Sickle cell disease can lead to severe complications affecting multiple organ systems. Acute chest syndrome (ACS) is a serious emergency where sickled cells block blood and oxygen supply to the lungs, leading to symptoms like chest pain, fever, and difficulty breathing. Stroke can occur if sickled cells block blood flow to the brain, causing weakness, numbness, or speech difficulties. Organ damage is common, as sustained lack of oxygen-rich blood can harm organs such as the kidneys, liver, and spleen. The spleen, which protects against infections, is particularly vulnerable to damage in SCD, increasing susceptibility to severe bacterial infections like pneumonia and meningitis.
Other complications include:

  • Painful swelling of the hands and feet (dactylitis)
  • Vision problems due to blocked blood vessels in the eyes
  • Leg ulcers
  • Increased risk of blood clots

Diagnosis and Treatment

Diagnosing sickle cell disease often begins with routine newborn screening in the United States, typically through a heel prick test. This initial screening checks for abnormal hemoglobins. If SCD is suggested, confirmatory blood tests like hemoglobin electrophoresis, high-performance liquid chromatography (HPLC), or isoelectric focusing are performed to confirm the diagnosis and identify the specific type of SCD. Prenatal testing can also diagnose SCD before birth using samples of amniotic fluid or placental tissue.
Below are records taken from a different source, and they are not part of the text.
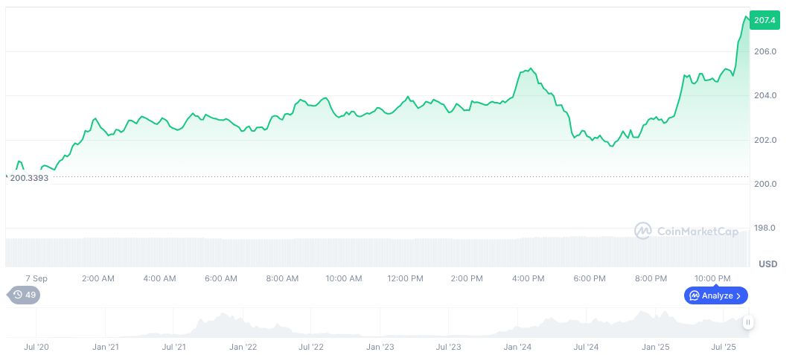This screenshot has width=798, height=355.
Task: Click the 198.0 price axis label
Action: point(766,228)
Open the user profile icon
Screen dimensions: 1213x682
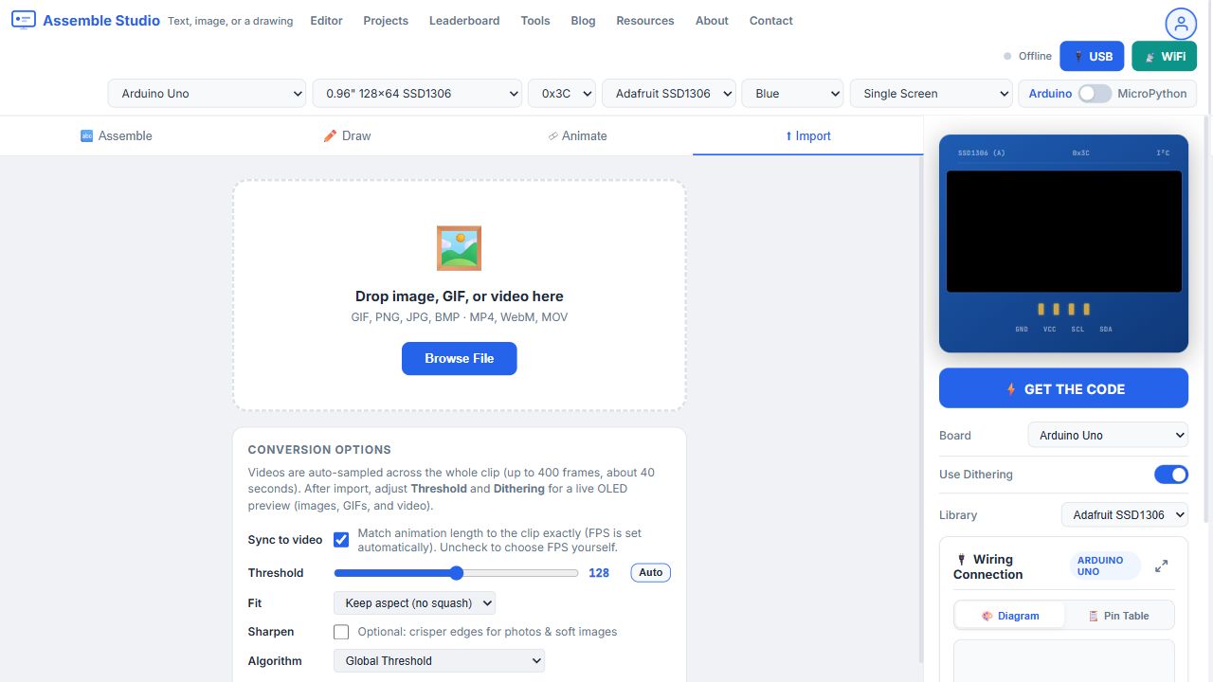tap(1181, 24)
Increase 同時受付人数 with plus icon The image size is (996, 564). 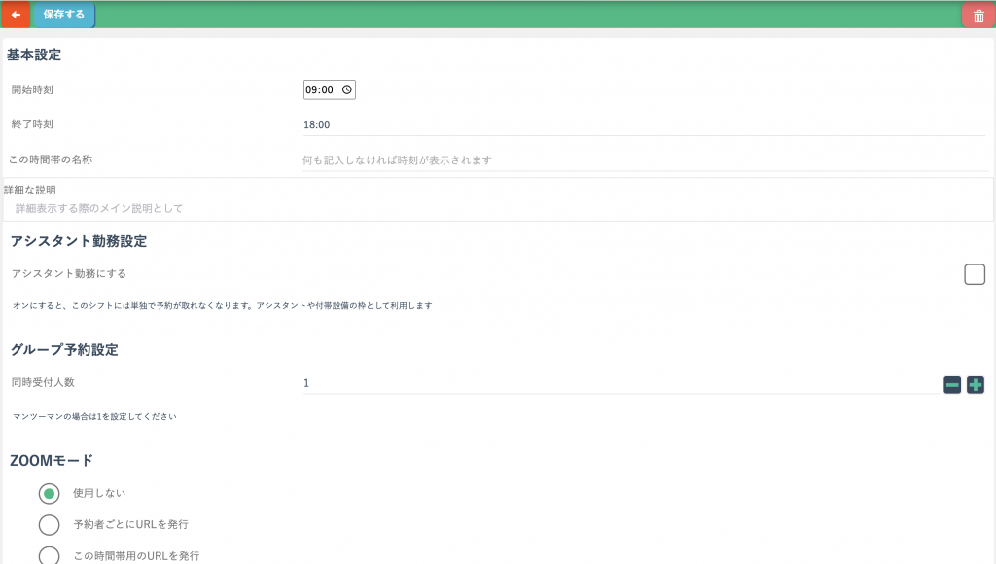(x=975, y=385)
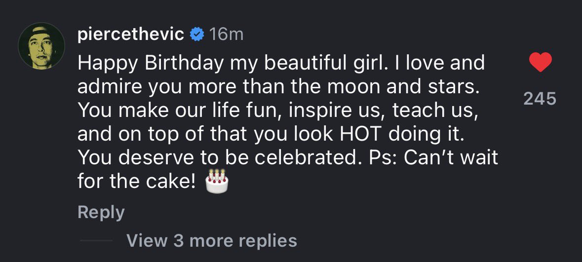Open piercethevic's profile picture
Image resolution: width=582 pixels, height=262 pixels.
[41, 46]
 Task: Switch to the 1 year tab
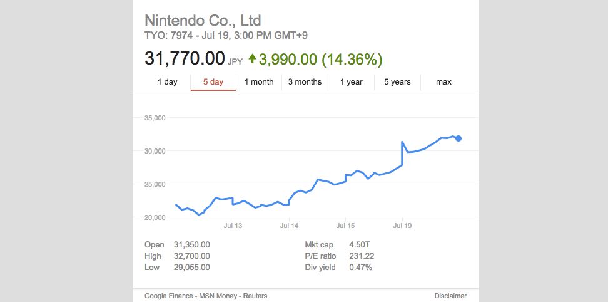point(351,82)
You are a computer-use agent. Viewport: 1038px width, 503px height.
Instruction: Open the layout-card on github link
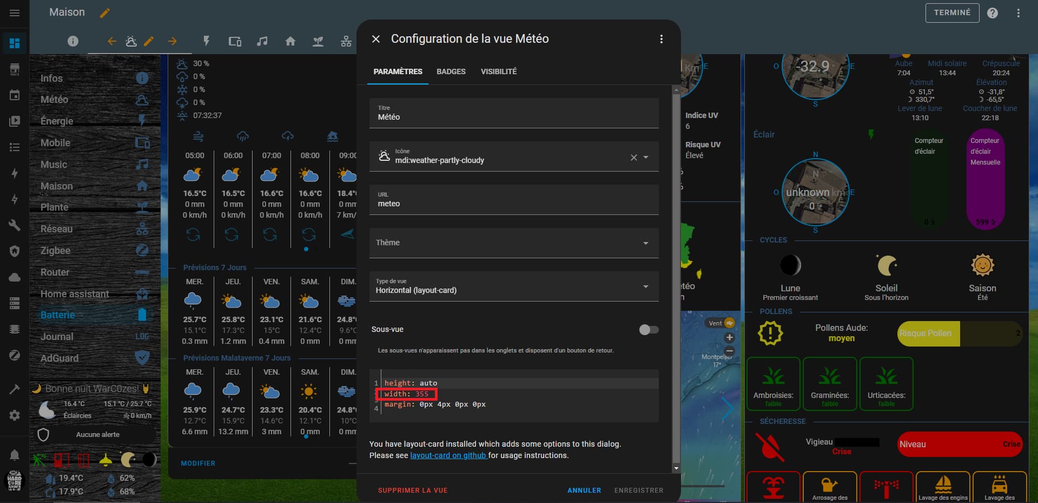pos(448,455)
Management of SCD focuses on preventing complications and alleviating symptoms. Preventative measures include vaccinations and antibiotics to reduce infection risk, given the spleen’s impaired function in many individuals with SCD. Newborns with severe SCD often receive daily antibiotics until age five to prevent bacterial infections. Pain management strategies address pain crises, ranging from nonsteroidal anti-inflammatory drugs (NSAIDs) for milder episodes to intravenous opioids for severe pain.
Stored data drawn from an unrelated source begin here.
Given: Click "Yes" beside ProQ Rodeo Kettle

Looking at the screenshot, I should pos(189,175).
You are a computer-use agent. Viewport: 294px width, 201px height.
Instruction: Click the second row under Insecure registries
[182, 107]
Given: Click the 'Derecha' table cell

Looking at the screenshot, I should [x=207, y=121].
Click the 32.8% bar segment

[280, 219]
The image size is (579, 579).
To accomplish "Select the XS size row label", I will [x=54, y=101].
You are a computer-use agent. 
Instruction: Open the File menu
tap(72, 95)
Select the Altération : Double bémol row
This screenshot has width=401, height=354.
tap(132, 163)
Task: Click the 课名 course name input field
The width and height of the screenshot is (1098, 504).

Several medications manage SCD. Hydroxyurea is a commonly prescribed oral medication that can reduce the frequency of pain crises, acute chest syndrome, and the need for blood transfusions by increasing fetal hemoglobin (HbF), which helps prevent red blood cell sickling. Other medications, such as voxelotor and crizanlizumab, aim to prevent red blood cells from sickling or sticking to blood vessel walls, improving blood flow. Blood transfusions are also a common therapy, used to treat severe anemia, manage crises, and prevent complications like stroke by providing healthy red blood cells. For certain patients, a bone marrow or stem cell transplant offers a potential cure by replacing diseased bone marrow with healthy donor cells, though this intensive treatment carries significant risks and requires a compatible donor.